» Work request:
Produce an exact copy of all records below.

• • • • •

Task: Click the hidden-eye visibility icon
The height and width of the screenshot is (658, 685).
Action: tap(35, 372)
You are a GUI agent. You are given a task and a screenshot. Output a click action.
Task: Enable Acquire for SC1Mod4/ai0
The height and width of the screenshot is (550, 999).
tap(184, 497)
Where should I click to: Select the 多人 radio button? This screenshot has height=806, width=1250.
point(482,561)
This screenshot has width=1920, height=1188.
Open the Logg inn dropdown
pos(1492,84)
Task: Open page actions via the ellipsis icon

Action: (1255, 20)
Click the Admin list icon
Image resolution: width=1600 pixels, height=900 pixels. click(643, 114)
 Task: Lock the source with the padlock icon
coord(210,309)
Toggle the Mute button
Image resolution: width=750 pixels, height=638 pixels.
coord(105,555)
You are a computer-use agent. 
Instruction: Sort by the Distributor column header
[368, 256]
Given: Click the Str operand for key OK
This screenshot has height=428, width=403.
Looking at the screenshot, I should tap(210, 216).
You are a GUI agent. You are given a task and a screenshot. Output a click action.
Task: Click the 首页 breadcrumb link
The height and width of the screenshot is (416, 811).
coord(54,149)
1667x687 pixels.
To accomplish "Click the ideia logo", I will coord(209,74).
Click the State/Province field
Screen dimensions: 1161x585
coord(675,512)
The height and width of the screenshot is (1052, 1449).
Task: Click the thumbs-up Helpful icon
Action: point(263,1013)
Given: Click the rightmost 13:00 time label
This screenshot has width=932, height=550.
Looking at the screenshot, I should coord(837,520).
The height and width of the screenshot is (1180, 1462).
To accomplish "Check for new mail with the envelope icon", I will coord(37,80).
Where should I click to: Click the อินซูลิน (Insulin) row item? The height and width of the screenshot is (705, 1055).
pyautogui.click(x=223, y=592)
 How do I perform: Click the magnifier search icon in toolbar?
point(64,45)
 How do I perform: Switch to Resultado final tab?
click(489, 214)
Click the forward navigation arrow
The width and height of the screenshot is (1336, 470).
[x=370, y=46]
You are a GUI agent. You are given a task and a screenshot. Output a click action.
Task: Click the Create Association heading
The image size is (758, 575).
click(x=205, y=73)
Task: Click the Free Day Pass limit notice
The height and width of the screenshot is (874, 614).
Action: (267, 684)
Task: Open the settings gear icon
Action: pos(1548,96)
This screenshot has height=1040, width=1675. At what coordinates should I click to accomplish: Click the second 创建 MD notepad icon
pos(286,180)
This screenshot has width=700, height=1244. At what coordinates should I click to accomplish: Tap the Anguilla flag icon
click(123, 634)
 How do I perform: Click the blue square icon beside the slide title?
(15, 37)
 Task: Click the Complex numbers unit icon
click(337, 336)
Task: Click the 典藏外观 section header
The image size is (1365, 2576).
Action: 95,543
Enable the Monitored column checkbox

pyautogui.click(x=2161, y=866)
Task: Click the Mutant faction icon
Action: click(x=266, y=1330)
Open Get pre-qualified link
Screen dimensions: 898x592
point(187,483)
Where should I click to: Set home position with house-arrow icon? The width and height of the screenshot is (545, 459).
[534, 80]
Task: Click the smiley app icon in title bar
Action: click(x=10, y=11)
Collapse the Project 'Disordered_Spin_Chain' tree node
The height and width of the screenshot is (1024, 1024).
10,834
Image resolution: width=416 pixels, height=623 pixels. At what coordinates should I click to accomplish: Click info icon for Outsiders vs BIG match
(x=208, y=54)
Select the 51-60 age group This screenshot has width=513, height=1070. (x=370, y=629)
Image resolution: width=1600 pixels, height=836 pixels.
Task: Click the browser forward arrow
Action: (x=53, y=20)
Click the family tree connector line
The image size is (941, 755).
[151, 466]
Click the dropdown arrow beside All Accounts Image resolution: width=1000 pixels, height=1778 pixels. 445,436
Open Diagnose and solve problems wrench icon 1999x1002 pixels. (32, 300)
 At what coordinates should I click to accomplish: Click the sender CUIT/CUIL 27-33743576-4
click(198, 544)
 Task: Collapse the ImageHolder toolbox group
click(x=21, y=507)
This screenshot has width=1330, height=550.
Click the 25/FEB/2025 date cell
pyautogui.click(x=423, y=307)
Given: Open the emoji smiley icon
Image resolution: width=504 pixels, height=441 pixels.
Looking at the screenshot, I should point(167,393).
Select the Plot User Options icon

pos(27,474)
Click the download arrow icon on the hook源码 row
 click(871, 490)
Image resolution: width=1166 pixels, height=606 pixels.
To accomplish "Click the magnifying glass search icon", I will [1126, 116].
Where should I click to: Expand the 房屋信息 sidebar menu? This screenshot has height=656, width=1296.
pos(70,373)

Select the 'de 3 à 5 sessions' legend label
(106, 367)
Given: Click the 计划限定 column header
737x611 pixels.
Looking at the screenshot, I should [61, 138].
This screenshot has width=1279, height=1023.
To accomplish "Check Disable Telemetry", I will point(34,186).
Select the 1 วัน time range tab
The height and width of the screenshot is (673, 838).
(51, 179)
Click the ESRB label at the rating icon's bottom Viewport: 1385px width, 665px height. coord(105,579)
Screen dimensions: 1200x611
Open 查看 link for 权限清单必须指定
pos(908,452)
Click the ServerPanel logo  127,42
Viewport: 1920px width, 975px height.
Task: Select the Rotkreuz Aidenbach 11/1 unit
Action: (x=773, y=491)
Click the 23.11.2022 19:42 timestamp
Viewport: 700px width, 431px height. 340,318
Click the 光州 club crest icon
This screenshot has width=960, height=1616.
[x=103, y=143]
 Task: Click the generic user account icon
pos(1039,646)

• • • • •

» Result:
Task: Click the hidden-eye visibility icon
The height and width of the screenshot is (658, 685).
Action: tap(35, 372)
You are a GUI agent. You are given a task and a screenshot. Output a click action.
Task: Enable Acquire for SC1Mod4/ai0
The height and width of the screenshot is (550, 999).
tap(184, 497)
Where should I click to: Select the 多人 radio button? This screenshot has height=806, width=1250.
point(482,561)
This screenshot has width=1920, height=1188.
Open the Logg inn dropdown
pos(1492,84)
Task: Open page actions via the ellipsis icon

Action: (1255, 20)
Click the Admin list icon
Image resolution: width=1600 pixels, height=900 pixels. click(643, 114)
 Task: Lock the source with the padlock icon
coord(210,309)
Toggle the Mute button
Image resolution: width=750 pixels, height=638 pixels.
coord(105,555)
You are a computer-use agent. 
Instruction: Sort by the Distributor column header
[368, 256]
Given: Click the Str operand for key OK
This screenshot has height=428, width=403.
Looking at the screenshot, I should tap(210, 216).
You are a GUI agent. You are given a task and a screenshot. Output a click action.
Task: Click the 首页 breadcrumb link
The height and width of the screenshot is (416, 811).
coord(54,149)
1667x687 pixels.
To accomplish "Click the ideia logo", I will coord(209,74).
Click the State/Province field
Screen dimensions: 1161x585
coord(675,512)
The height and width of the screenshot is (1052, 1449).
Task: Click the thumbs-up Helpful icon
Action: point(263,1013)
Given: Click the rightmost 13:00 time label
This screenshot has width=932, height=550.
Looking at the screenshot, I should coord(837,520).
The height and width of the screenshot is (1180, 1462).
To accomplish "Check for new mail with the envelope icon", I will coord(37,80).
Where should I click to: Click the อินซูลิน (Insulin) row item? The height and width of the screenshot is (705, 1055).
pyautogui.click(x=223, y=592)
 How do I perform: Click the magnifier search icon in toolbar?
point(64,45)
 How do I perform: Switch to Resultado final tab?
click(489, 214)
Click the forward navigation arrow
The width and height of the screenshot is (1336, 470).
[x=370, y=46]
You are a GUI agent. You are given a task and a screenshot. Output a click action.
Task: Click the Create Association heading
The image size is (758, 575).
click(x=205, y=73)
Task: Click the Free Day Pass limit notice
The height and width of the screenshot is (874, 614).
Action: (267, 684)
Task: Open the settings gear icon
Action: pos(1548,96)
This screenshot has height=1040, width=1675. At what coordinates should I click to accomplish: Click the second 创建 MD notepad icon
pos(286,180)
This screenshot has width=700, height=1244. At what coordinates should I click to accomplish: Tap the Anguilla flag icon
click(123, 634)
 How do I perform: Click the blue square icon beside the slide title?
(15, 37)
 Task: Click the Complex numbers unit icon
click(337, 336)
Task: Click the 典藏外观 section header
The image size is (1365, 2576).
Action: 95,543
Enable the Monitored column checkbox

pyautogui.click(x=2161, y=866)
Task: Click the Mutant faction icon
Action: click(x=266, y=1330)
Open Get pre-qualified link
Screen dimensions: 898x592
point(187,483)
Where should I click to: Set home position with house-arrow icon? The width and height of the screenshot is (545, 459).
[534, 80]
Task: Click the smiley app icon in title bar
Action: click(x=10, y=11)
Collapse the Project 'Disordered_Spin_Chain' tree node
The height and width of the screenshot is (1024, 1024).
10,834
Image resolution: width=416 pixels, height=623 pixels. At what coordinates should I click to accomplish: Click info icon for Outsiders vs BIG match
(x=208, y=54)
Select the 51-60 age group This screenshot has width=513, height=1070. (x=370, y=629)
Image resolution: width=1600 pixels, height=836 pixels.
Task: Click the browser forward arrow
Action: (x=53, y=20)
Click the family tree connector line
The image size is (941, 755).
[151, 466]
Click the dropdown arrow beside All Accounts Image resolution: width=1000 pixels, height=1778 pixels. 445,436
Open Diagnose and solve problems wrench icon 1999x1002 pixels. (32, 300)
 At what coordinates should I click to accomplish: Click the sender CUIT/CUIL 27-33743576-4
click(198, 544)
 Task: Collapse the ImageHolder toolbox group
click(x=21, y=507)
This screenshot has width=1330, height=550.
Click the 25/FEB/2025 date cell
pyautogui.click(x=423, y=307)
Given: Open the emoji smiley icon
Image resolution: width=504 pixels, height=441 pixels.
Looking at the screenshot, I should point(167,393).
Select the Plot User Options icon

pos(27,474)
Click the download arrow icon on the hook源码 row
 click(871, 490)
Image resolution: width=1166 pixels, height=606 pixels.
To accomplish "Click the magnifying glass search icon", I will [1126, 116].
Where should I click to: Expand the 房屋信息 sidebar menu? This screenshot has height=656, width=1296.
pos(70,373)

Select the 'de 3 à 5 sessions' legend label
(106, 367)
Given: Click the 计划限定 column header
737x611 pixels.
Looking at the screenshot, I should [61, 138].
This screenshot has width=1279, height=1023.
To accomplish "Check Disable Telemetry", I will point(34,186).
Select the 1 วัน time range tab
The height and width of the screenshot is (673, 838).
(51, 179)
Click the ESRB label at the rating icon's bottom Viewport: 1385px width, 665px height. coord(105,579)
Screen dimensions: 1200x611
Open 查看 link for 权限清单必须指定
pos(908,452)
Click the ServerPanel logo  127,42
Viewport: 1920px width, 975px height.
Task: Select the Rotkreuz Aidenbach 11/1 unit
Action: (x=773, y=491)
Click the 23.11.2022 19:42 timestamp
Viewport: 700px width, 431px height. 340,318
Click the 光州 club crest icon
This screenshot has width=960, height=1616.
[x=103, y=143]
 Task: Click the generic user account icon
pos(1039,646)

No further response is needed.